Repeat the entries. Each one must match exactly.

DATASET EXCERPTS:

..........

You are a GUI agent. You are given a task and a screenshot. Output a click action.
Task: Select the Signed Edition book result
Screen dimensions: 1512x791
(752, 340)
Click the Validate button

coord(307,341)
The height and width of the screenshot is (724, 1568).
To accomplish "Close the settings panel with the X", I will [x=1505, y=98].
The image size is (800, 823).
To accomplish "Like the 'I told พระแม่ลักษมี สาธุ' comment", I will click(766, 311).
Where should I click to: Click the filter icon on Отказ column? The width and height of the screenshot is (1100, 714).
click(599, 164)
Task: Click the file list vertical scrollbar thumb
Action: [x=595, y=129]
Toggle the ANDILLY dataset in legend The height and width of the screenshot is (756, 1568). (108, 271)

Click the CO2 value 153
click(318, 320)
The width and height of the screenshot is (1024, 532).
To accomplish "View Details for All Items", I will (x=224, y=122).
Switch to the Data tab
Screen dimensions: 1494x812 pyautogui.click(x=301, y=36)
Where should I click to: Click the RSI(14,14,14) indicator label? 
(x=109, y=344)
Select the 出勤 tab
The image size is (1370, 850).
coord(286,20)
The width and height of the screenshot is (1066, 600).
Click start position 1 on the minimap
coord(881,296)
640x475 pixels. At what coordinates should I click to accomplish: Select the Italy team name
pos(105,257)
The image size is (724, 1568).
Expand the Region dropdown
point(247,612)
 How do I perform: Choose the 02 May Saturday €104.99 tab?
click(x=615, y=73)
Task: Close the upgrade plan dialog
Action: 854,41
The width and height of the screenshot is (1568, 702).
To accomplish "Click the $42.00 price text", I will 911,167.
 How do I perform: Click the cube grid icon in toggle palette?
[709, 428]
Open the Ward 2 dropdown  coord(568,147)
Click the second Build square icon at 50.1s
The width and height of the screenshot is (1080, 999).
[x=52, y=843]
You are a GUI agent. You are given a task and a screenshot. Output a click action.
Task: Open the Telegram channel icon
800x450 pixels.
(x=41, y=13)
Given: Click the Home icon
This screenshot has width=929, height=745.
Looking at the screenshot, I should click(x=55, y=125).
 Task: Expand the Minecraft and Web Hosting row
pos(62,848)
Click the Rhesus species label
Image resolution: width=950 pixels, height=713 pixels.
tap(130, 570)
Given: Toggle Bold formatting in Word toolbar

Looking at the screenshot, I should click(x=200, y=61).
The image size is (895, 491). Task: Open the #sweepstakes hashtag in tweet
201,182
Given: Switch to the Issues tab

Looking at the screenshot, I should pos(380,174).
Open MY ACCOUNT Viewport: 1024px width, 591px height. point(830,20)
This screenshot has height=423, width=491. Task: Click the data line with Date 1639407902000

..........

RESULT FOR THIS TASK:
You are a GUI agent. You are given a task and a screenshot. Output a click action.
Task: Select the Signed Edition book result
Screen dimensions: 1512x791
(752, 340)
Click the Validate button

coord(307,341)
The height and width of the screenshot is (724, 1568).
To accomplish "Close the settings panel with the X", I will [x=1505, y=98].
The image size is (800, 823).
To accomplish "Like the 'I told พระแม่ลักษมี สาธุ' comment", I will click(766, 311).
Where should I click to: Click the filter icon on Отказ column? The width and height of the screenshot is (1100, 714).
click(599, 164)
Task: Click the file list vertical scrollbar thumb
Action: [x=595, y=129]
Toggle the ANDILLY dataset in legend The height and width of the screenshot is (756, 1568). (108, 271)

Click the CO2 value 153
click(318, 320)
The width and height of the screenshot is (1024, 532).
To accomplish "View Details for All Items", I will (x=224, y=122).
Switch to the Data tab
Screen dimensions: 1494x812 pyautogui.click(x=301, y=36)
Where should I click to: Click the RSI(14,14,14) indicator label? 
(x=109, y=344)
Select the 出勤 tab
The image size is (1370, 850).
coord(286,20)
The width and height of the screenshot is (1066, 600).
Click start position 1 on the minimap
coord(881,296)
640x475 pixels. At what coordinates should I click to accomplish: Select the Italy team name
pos(105,257)
The image size is (724, 1568).
Expand the Region dropdown
point(247,612)
 How do I perform: Choose the 02 May Saturday €104.99 tab?
click(x=615, y=73)
Task: Close the upgrade plan dialog
Action: 854,41
The width and height of the screenshot is (1568, 702).
To accomplish "Click the $42.00 price text", I will 911,167.
 How do I perform: Click the cube grid icon in toggle palette?
[709, 428]
Open the Ward 2 dropdown  coord(568,147)
Click the second Build square icon at 50.1s
The width and height of the screenshot is (1080, 999).
[x=52, y=843]
You are a GUI agent. You are given a task and a screenshot. Output a click action.
Task: Open the Telegram channel icon
800x450 pixels.
(x=41, y=13)
Given: Click the Home icon
This screenshot has width=929, height=745.
Looking at the screenshot, I should click(x=55, y=125).
 Task: Expand the Minecraft and Web Hosting row
pos(62,848)
Click the Rhesus species label
Image resolution: width=950 pixels, height=713 pixels.
tap(130, 570)
Given: Toggle Bold formatting in Word toolbar

Looking at the screenshot, I should click(x=200, y=61).
The image size is (895, 491). Task: Open the #sweepstakes hashtag in tweet
201,182
Given: Switch to the Issues tab

Looking at the screenshot, I should pos(380,174).
Open MY ACCOUNT Viewport: 1024px width, 591px height. point(830,20)
This screenshot has height=423, width=491. Task: Click the data line with Date 1639407902000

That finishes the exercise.